Superman film: shot from below of Superman (Michael) striding
along against the sky.)
COMMENTATOR: (American accent) This man is no
ordinary man. This is Mr. F G Superman. To all appearances, he looks
like any other law-abiding citizen.
(Pull back to reveal he is in a modern street full of Supermen
walking along shopping, waiting at bus queues etc. F. G. Superman
gets onto a bus. The bus is full of Supermen, most of them with
shopping baskets on their knees. F. G. Supermen finds a
seat...during the commentary the camera slowly tracks in on his
face. )
But Mr. F G Superman has a secret identity. When trouble strikes
at any time, at any place, he is ready to become... BICYCLE REPAIR
MAN!
(The camera is by now in very tight close-up. A country lane.
A superman rides into the shot on a bicycle, whistling innocently.
Suddenly he veers off to one side and crashes down into a ditch.
Cut to a launderette. Pan along a row of Supermen, one or two of
whom are poring over magazines such as: 'The Adventures of an
Insurance Broker', 'Income Tax Comics', and 'The Grocer'. Suddenly
the door flies open and a youngish Superboy bursts in dramatically.
)
Superboy: (dramatically) Hey, there's a bicycle
broken. Up the road. (he points dramatically)
(General consternation.)
Bicycle Repair Man: (voice over) Hmmmmm. This
sounds like a job for.. Bicycle Repair Man.... but how to change
without revealing my secret identity
(Close-up F. G. Superman. He narrows his eyes.)
Superman One: If only Bicycle Repair Man were here!
Superboy: Yes, wait, I think I know where I can find him.
Look over there!
(F. G. Superman points out of window; they turn and look
obediently. F. G. Superman whips overall out of case and puts them
on.
CAPTION: 'FLASH!'
Fantastically speeded-up for this. His overalls have 'Bicycle
Repair Man' written across the chest. He completes the
transformation with a pair of little round specs and a bag of tools.
He makes for the door and all the Supermen turn and raise their
hands in amazement.)
All Supermen: Bicycle Repair Man, but how?
Superman One: Oh look... is it a stockbroker?
Superman Two: Is it a quantity Surveyor?
Superman Three: Is it a church warden?
All Supermen: NO! It's Bicycle Repair Man!
(Country road. Superman is standing over the mangled bits
looking at it and scratching his head. Bicycle Repair Man speeds up
to him. Superman stands back in surprise, with arms raised. )

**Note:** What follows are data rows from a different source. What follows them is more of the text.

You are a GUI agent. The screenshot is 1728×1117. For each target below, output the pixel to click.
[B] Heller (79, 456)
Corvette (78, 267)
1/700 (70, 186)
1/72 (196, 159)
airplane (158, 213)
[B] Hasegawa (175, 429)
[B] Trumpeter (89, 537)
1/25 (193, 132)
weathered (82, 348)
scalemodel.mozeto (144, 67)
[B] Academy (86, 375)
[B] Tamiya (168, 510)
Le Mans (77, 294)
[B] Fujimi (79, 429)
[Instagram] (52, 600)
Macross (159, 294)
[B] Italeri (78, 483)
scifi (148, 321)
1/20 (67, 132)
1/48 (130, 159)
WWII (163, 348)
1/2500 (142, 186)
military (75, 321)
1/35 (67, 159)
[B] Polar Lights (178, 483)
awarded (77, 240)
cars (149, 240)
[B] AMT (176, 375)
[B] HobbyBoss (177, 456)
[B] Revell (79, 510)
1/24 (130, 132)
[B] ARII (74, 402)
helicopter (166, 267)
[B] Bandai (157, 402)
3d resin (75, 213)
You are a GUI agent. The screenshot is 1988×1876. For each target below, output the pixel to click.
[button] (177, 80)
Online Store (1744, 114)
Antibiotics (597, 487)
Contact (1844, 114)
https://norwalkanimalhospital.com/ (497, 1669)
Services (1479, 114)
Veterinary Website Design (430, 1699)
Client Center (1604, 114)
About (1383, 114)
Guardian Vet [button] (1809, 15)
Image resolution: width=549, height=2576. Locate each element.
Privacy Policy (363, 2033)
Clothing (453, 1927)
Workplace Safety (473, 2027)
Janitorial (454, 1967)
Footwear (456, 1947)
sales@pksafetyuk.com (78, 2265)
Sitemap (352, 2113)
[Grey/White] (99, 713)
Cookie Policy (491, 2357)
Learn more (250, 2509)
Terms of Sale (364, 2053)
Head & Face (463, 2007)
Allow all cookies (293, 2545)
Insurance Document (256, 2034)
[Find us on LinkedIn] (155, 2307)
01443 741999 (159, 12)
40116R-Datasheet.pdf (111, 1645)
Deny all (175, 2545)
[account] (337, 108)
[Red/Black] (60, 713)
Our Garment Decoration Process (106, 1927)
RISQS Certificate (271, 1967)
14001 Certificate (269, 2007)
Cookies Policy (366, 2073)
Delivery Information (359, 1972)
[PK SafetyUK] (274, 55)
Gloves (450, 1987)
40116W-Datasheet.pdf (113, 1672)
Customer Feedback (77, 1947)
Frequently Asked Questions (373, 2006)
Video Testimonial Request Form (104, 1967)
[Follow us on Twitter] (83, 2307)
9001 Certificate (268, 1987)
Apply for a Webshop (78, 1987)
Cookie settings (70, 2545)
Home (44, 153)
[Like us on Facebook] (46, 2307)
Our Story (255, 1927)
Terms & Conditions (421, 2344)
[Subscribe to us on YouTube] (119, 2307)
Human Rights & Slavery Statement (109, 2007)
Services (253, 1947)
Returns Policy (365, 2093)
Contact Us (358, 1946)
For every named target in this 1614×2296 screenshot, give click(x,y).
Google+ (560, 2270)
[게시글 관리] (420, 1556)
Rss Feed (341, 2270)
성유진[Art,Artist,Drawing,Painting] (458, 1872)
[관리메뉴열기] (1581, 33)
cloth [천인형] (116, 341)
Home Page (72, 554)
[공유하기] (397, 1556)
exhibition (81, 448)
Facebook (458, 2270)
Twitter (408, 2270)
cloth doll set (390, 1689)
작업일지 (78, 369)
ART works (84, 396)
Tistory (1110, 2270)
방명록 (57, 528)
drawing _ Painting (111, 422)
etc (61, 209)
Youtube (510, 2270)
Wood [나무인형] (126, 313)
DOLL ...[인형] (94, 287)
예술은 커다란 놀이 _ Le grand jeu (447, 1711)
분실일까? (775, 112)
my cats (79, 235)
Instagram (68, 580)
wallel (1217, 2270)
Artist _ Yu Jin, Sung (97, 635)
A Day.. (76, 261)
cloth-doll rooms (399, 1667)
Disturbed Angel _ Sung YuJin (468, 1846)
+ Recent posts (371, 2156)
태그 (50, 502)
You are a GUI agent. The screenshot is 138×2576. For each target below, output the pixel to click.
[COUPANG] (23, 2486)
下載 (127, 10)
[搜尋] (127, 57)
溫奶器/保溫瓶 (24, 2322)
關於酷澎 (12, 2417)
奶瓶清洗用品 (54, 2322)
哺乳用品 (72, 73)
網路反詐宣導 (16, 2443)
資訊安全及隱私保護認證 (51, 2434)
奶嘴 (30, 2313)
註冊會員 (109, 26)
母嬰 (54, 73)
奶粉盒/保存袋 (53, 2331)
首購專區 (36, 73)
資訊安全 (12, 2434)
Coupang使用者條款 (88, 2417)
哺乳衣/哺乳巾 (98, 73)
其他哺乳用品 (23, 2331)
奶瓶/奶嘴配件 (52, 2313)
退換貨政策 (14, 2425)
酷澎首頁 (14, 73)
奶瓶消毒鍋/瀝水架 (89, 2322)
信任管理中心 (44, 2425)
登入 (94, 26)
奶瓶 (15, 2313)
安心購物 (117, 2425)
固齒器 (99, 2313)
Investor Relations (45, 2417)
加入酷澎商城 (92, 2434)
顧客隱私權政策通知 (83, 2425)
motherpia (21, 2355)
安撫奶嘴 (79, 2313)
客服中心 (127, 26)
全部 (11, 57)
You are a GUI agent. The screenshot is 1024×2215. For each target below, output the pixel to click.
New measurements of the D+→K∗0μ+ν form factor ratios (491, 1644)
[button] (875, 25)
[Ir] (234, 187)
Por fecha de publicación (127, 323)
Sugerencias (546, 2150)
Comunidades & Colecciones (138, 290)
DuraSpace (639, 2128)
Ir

Superman: MY! Bicycle Repair Man! Thank goodness you've
come! (he points stiltedly) Look!
(Bicycle Repair Man pushes him to one side and kneels beside
the broken bicycle. Speeded-up: he mends the bike with spanners etc.
Graphics.)
CAPTIONS:
CLINK!
SCREW!
BEND!
INFLATE!
ALTER SADDLE!
(A little group of Supermen has gathered to watch him work. As
he does so they point in amazement. )
Superman Two: Why, he's mending it with his own hands!
Superman One: See how he uses a spanner to tighten that
nut!
Superman: Oh, Oh Bicycle Repair Man, how can I ever repay
you?
Bicycle Repair Man: Oh, you don't need to guv. It's all in
a days work for... Bicycle Repair Man!
(Cut to Bicycle Repair Man presenting the Superman with a
glittering drop-handlebarred bike.)
All Supermen: Our Hero!
Voiceover: Yes! whenever bicycles are broken, or menaced
by international communism, Bicycle Repair Man is ready!